What 13 Million Reddit Connections Can Teach Us About Serendipity and Growth
A 2022 study I wish I’d found sooner shows how the diversity and depth of our networks - not their size - shape prosperity and innovation.
Every so often, you stumble on a piece of research that makes you think, “I wish I’d found this sooner.”
For me, that moment came recently when I discovered a 2022 paper by Luca Maria Aiello, Sagar Joglekar, and Daniele Quercia in Scientific Reports. It’s one of those rare studies that doesn’t just confirm a long-held intuition - it measures it.
What made me smile was discovering that I even share several connections with the authors - a reminder that we all live inside the very networks we study.
Their work analysed more than 13 million connections between people on Reddit, across all fifty US states, to see how patterns of social interaction related to regional economic development. What they found was both elegant and profound. It wasn’t the number of connections that mattered most, nor how frequently people interacted. Instead, it was the diversity and quality of those ties - what they call multidimensional tie strength - that best predicted prosperity.
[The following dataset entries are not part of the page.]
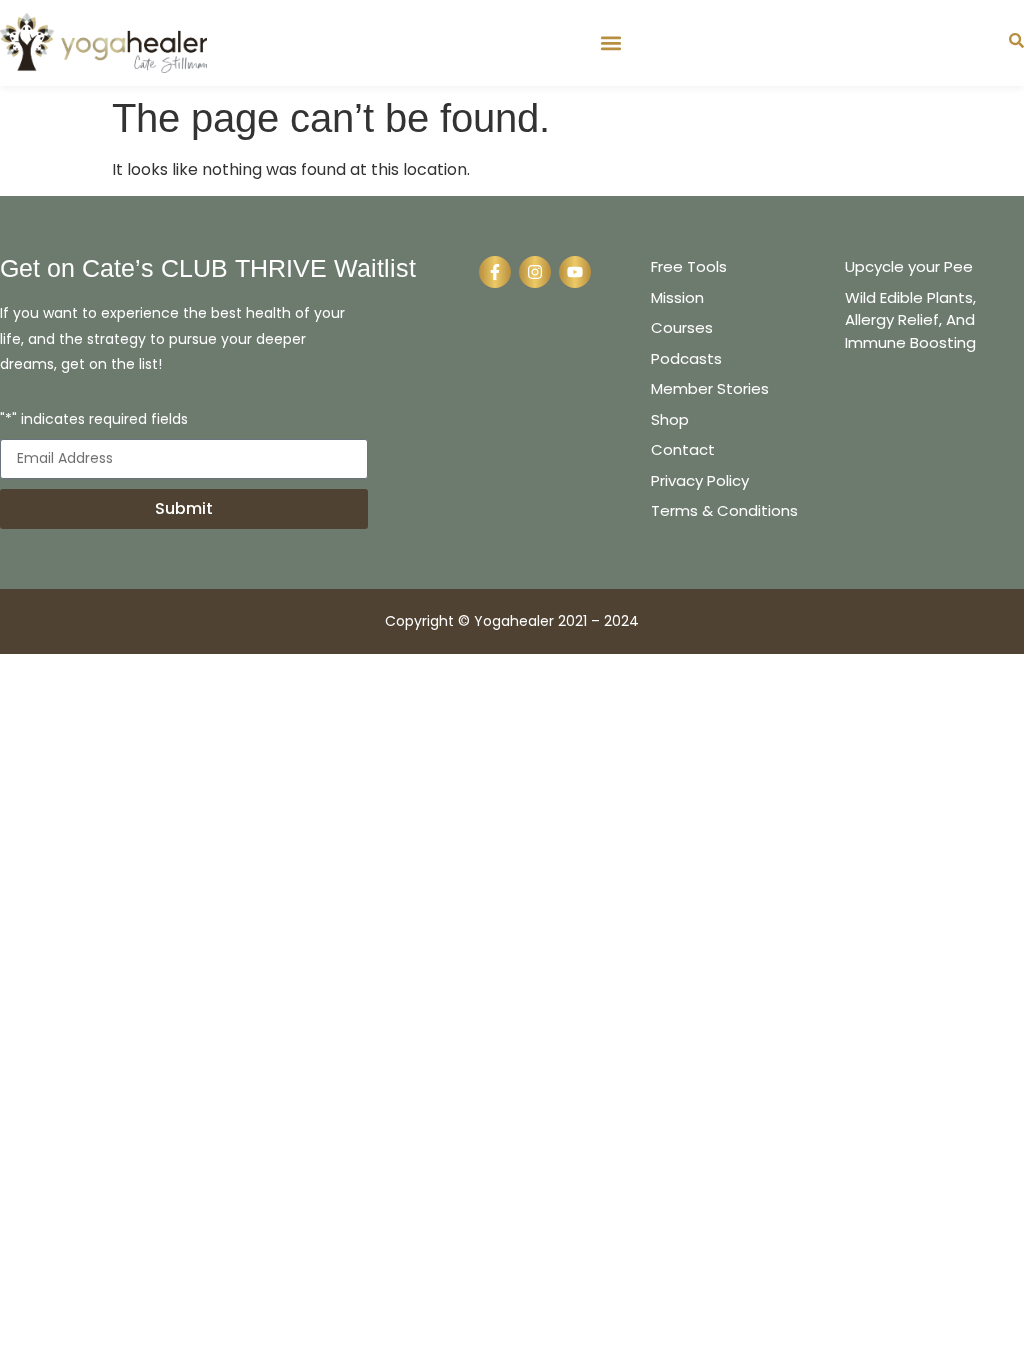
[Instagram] (535, 272)
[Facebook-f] (495, 272)
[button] (610, 42)
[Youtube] (575, 272)
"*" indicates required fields (94, 420)
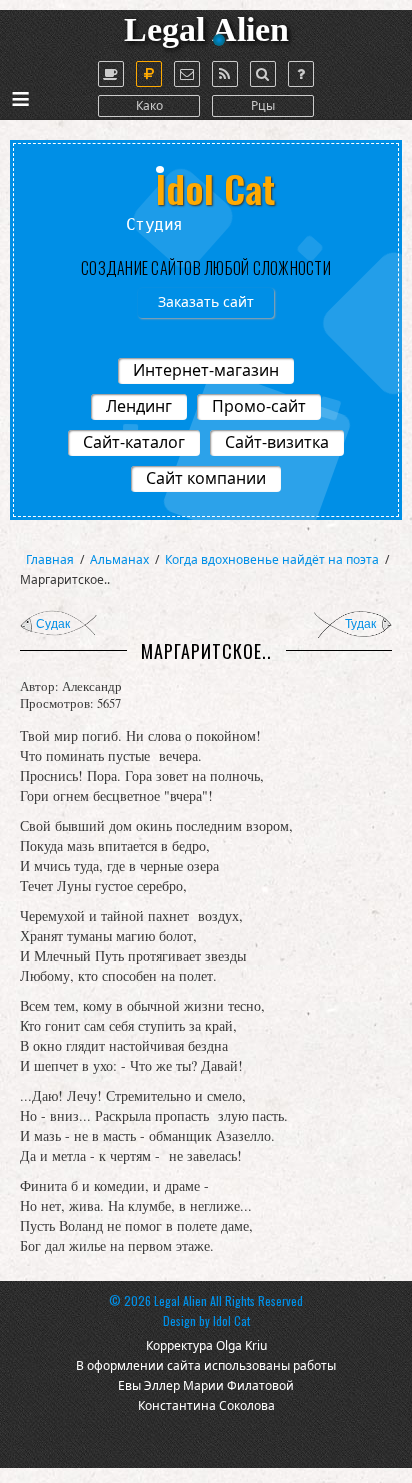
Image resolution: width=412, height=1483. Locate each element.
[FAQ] (301, 74)
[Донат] (149, 74)
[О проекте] (111, 74)
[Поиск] (263, 74)
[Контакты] (187, 74)
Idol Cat (231, 1320)
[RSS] (225, 74)
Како (149, 105)
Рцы (263, 105)
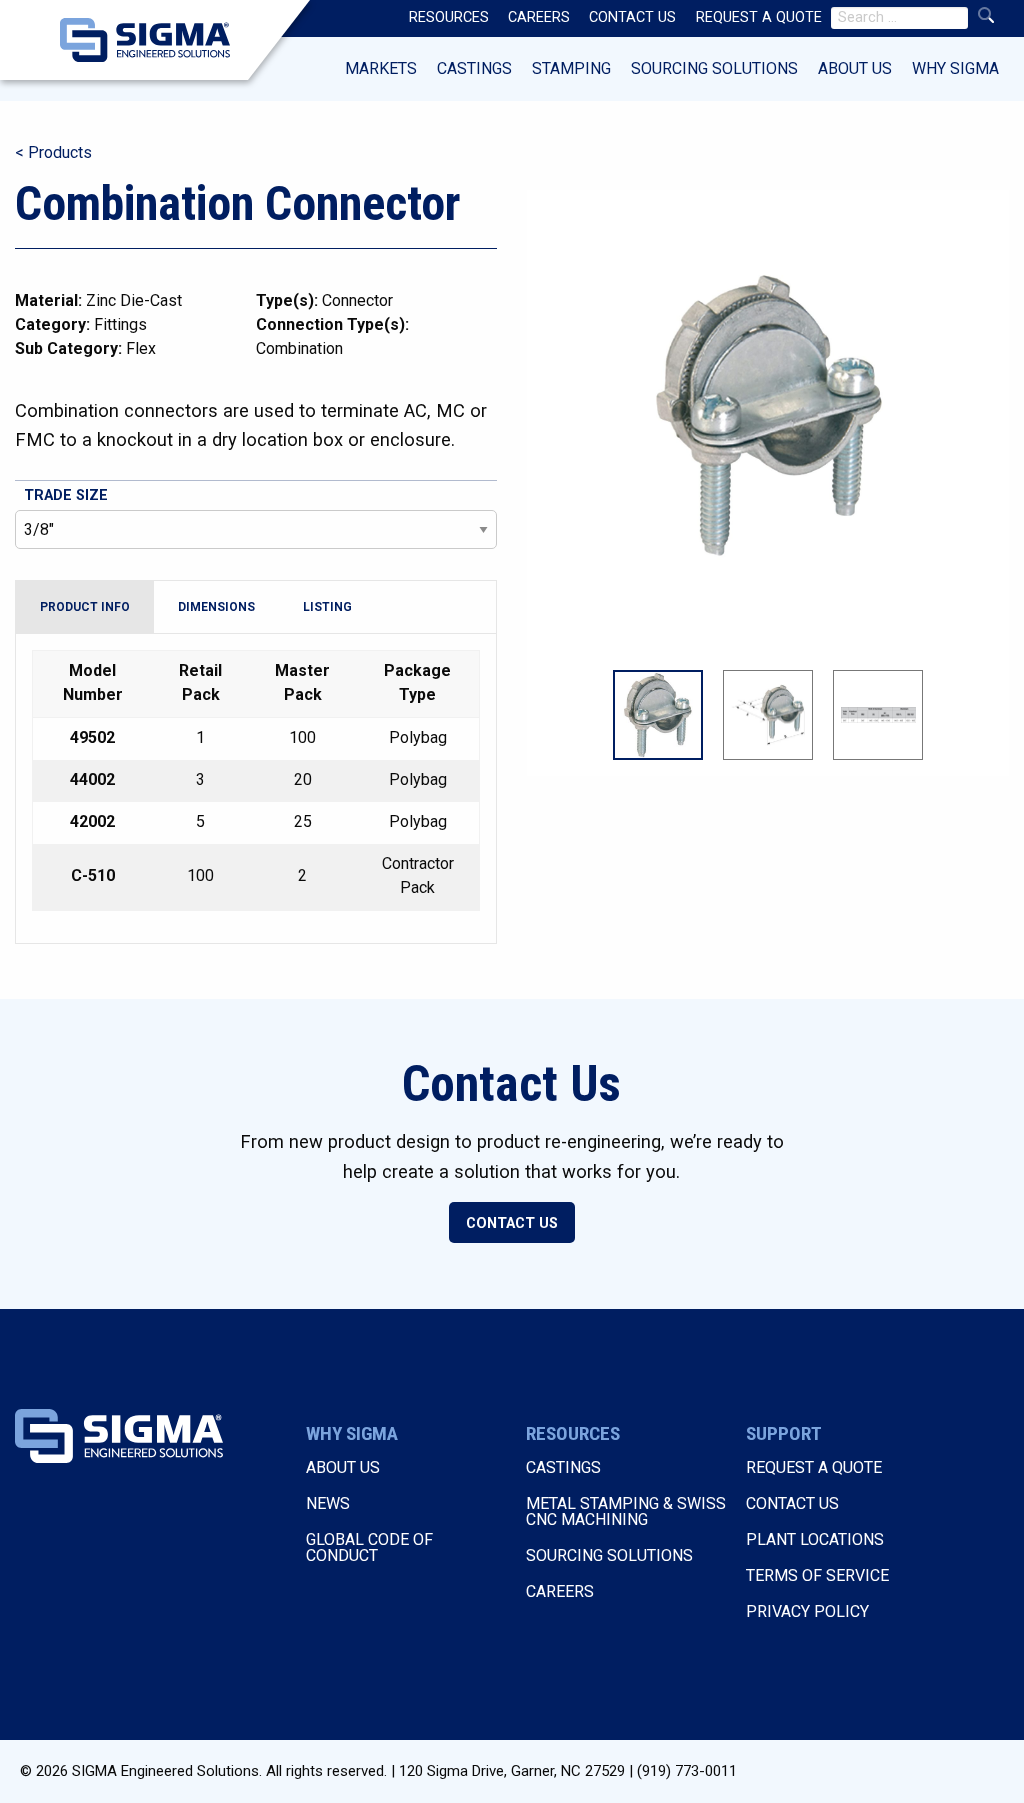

In regions where online relationships combined strong local support with broad, knowledge-sharing bridges to other communities, economic performance was markedly higher. Where ties were either too inward-looking or too diffuse, the opposite was true.
At one level, this might seem obvious: we all benefit from being part of a supportive local network while also having access to new ideas from further afield. Yet this study gives that intuition mathematical weight. The researchers modelled ten psychological dimensions of relationships - from trust and emotional closeness to information exchange - and found that when considered together, they explained twice as much of the variation in economic outcomes as simple measures of contact frequency. In other words, relationships are not one-dimensional pipes; they are rich, layered systems through which knowledge, confidence, and opportunity circulate.
I wish I’d known about this when writing Serendipity: It Doesn’t Happen by Accident, because it provides striking empirical support for one of the book’s central arguments: that innovation and progress depend on networks that blend difference and trust - what I’ve called “structured serendipity.” Serendipity doesn’t emerge from chaos alone, nor from rigid hierarchy. It thrives at the boundary between the two - what Stuart Kauffman described as the edge of chaos - where ideas can collide, combine, and evolve within a framework that still holds them together.
Aiello and his colleagues’ findings illustrate this perfectly. The regions that prosper most are those that manage to be locally cohesive but globally connected. They are the social equivalent of Building 20 at MIT, where physicists, linguists, and radar engineers collided in corridors and invented entire disciplines. They are what Birmingham’s Lunar Society achieved in the eighteenth century - an ecosystem of close collaboration and wide curiosity. And they are what I’ve seen time and again in the Cambridge cluster: networks that are open enough to let new ideas in, but grounded enough to turn them into reality.
What makes this study particularly interesting is its method. By analysing the language of millions of online exchanges, the authors were able to infer how relationships functioned - who provided support, who shared information, who bridged between groups. This kind of data-driven sociology would have been impossible even a decade ago. It suggests we are getting closer to being able to measure something that has always seemed elusive: the conditions that make serendipity possible.
Of course, one should be cautious. Reddit users are not a perfect mirror of society, and correlation is not causation. But the principle stands. Prosperity and innovation depend not just on how connected we are, but on the balance of our connections. Too much bonding without bridging leads to stagnation; too much bridging without trust leads to fragility.
That balance - between strength and openness, between the familiar and the surprising - is what I believe defines truly innovative societies and organisations. It’s why the best ideas rarely emerge from committees or command structures, but from networks of motivated people who bump into each other, share knowledge, and build on one another’s insights.
So while I regret not spotting this paper sooner, I’m also pleased. There’s something rather fitting about discovering it by chance. After all, it’s a small act of serendipity in itself - one that reinforces exactly what the research describes: the power of unexpected connections to change how we see the world.
It’s also a reminder that serendipity doesn’t end when a book is published. It continues through the new ideas, data, and connections that find us afterwards - often when we least expect them.